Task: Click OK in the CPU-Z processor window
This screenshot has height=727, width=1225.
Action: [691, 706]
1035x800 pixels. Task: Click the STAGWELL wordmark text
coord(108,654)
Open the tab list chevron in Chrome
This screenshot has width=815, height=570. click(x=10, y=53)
____________
TRY IT: Only the lines from the line with "This screenshot has height=727, width=1225." to the final line of the entries are to be returned, each exactly as written, both ends included.

ANSWER SPACE:
This screenshot has height=727, width=1225.
Action: [691, 706]
1035x800 pixels. Task: Click the STAGWELL wordmark text
coord(108,654)
Open the tab list chevron in Chrome
This screenshot has width=815, height=570. click(x=10, y=53)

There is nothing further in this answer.